§ **Your goal**
Please take the records that follow and repeat exactly the lines starting with the line with "Click the Create environment button" and going on through the line with "You are a computer-use agent. The image".

※

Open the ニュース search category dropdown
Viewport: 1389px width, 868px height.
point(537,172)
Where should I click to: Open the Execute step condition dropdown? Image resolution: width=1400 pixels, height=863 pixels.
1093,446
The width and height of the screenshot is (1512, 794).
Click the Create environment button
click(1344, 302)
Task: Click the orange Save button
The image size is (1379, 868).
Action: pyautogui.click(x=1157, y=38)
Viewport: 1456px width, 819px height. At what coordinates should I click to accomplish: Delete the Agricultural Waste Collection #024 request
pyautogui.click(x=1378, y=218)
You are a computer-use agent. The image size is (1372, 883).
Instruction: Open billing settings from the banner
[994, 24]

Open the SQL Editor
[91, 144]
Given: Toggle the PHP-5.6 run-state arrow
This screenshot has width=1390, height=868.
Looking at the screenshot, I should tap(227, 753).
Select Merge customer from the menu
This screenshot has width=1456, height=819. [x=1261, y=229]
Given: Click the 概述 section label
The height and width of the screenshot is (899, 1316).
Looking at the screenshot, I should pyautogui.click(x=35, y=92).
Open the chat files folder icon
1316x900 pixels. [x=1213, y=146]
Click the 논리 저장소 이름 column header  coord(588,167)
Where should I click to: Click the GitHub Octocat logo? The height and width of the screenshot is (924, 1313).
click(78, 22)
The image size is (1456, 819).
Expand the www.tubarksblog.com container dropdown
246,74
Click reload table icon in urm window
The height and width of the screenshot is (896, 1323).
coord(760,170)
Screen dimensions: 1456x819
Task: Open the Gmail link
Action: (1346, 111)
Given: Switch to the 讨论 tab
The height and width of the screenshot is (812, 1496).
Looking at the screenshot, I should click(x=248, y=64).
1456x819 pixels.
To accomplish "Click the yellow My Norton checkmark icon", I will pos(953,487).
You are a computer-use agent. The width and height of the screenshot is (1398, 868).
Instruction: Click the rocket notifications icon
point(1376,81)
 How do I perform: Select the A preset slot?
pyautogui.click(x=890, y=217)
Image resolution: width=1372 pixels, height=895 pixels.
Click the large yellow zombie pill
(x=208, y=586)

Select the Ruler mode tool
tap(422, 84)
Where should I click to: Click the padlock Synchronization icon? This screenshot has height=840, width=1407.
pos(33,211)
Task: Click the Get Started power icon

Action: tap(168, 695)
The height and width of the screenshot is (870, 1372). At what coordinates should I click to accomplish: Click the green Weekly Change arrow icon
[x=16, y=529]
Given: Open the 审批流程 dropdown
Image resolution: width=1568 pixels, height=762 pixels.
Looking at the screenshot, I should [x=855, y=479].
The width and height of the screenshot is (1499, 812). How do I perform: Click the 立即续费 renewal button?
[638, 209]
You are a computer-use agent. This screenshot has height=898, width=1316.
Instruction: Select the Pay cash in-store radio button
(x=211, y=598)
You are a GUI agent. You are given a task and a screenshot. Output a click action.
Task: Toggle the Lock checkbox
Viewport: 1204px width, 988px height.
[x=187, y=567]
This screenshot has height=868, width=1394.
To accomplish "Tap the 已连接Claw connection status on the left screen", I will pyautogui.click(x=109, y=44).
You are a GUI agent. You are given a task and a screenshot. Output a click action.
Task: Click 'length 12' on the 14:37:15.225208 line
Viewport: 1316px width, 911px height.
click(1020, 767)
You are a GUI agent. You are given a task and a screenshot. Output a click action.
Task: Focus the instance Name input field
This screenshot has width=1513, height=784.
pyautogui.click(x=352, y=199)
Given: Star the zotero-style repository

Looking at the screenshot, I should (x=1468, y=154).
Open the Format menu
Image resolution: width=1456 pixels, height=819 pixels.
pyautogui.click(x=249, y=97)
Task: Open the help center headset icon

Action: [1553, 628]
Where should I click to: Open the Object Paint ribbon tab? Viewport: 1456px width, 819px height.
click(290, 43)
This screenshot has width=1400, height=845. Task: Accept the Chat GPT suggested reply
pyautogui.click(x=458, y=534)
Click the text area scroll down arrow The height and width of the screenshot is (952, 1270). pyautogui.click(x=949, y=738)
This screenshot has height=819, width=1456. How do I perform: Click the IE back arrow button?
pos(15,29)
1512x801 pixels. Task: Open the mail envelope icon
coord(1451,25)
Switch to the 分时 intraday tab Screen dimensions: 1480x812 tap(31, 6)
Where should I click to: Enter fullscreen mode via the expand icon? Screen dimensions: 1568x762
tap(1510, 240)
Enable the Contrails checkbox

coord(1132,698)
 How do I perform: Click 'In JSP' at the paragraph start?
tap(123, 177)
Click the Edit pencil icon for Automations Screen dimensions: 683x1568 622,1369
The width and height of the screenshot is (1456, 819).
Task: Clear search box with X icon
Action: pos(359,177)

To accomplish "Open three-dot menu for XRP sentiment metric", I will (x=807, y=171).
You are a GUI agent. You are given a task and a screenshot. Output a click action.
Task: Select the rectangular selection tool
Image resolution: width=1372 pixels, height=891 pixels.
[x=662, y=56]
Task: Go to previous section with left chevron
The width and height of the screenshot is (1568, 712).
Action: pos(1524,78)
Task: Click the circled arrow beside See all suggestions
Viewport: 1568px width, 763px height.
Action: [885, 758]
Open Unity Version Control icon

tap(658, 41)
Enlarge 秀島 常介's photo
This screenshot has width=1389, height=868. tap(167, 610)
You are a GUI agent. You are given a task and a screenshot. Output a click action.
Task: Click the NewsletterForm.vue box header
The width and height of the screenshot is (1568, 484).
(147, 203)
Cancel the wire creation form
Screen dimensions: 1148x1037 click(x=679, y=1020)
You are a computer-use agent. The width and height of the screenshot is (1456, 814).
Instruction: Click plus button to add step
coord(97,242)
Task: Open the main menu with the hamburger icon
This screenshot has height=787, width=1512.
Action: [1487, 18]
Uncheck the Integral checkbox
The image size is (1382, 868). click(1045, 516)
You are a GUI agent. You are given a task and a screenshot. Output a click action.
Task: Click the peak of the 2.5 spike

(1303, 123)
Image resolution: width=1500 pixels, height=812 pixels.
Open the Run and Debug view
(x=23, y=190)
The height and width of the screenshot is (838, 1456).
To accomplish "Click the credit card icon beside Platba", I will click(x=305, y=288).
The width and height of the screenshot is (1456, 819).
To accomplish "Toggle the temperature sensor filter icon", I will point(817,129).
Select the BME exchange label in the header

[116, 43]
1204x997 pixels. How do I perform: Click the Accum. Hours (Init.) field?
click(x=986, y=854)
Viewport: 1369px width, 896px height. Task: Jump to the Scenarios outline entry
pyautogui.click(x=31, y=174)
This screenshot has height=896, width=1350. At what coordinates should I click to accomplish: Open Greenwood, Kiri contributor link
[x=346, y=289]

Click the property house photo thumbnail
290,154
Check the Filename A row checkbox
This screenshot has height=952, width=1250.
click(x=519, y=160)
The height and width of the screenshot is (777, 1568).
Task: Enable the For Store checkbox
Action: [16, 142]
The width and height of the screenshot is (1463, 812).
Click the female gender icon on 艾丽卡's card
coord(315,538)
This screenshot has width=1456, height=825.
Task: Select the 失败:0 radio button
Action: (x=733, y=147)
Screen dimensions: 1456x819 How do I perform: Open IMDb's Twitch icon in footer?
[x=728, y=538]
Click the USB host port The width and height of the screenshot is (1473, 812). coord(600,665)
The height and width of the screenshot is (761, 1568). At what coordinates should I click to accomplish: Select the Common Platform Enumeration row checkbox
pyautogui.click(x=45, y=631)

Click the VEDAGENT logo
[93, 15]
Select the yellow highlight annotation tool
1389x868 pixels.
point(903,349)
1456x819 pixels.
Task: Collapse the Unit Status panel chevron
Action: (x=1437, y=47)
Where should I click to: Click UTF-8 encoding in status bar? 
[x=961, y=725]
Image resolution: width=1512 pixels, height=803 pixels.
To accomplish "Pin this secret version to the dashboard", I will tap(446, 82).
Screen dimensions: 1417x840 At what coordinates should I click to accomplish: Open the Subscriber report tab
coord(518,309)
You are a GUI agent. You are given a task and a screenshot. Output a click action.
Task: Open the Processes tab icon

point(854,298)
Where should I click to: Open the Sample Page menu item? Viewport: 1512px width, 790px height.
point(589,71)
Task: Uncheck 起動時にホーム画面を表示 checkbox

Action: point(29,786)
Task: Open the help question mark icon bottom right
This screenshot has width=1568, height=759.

※

§ **Output**
Click the Create environment button
click(1344, 302)
Task: Click the orange Save button
The image size is (1379, 868).
Action: pyautogui.click(x=1157, y=38)
Viewport: 1456px width, 819px height. At what coordinates should I click to accomplish: Delete the Agricultural Waste Collection #024 request
pyautogui.click(x=1378, y=218)
You are a computer-use agent. The image size is (1372, 883).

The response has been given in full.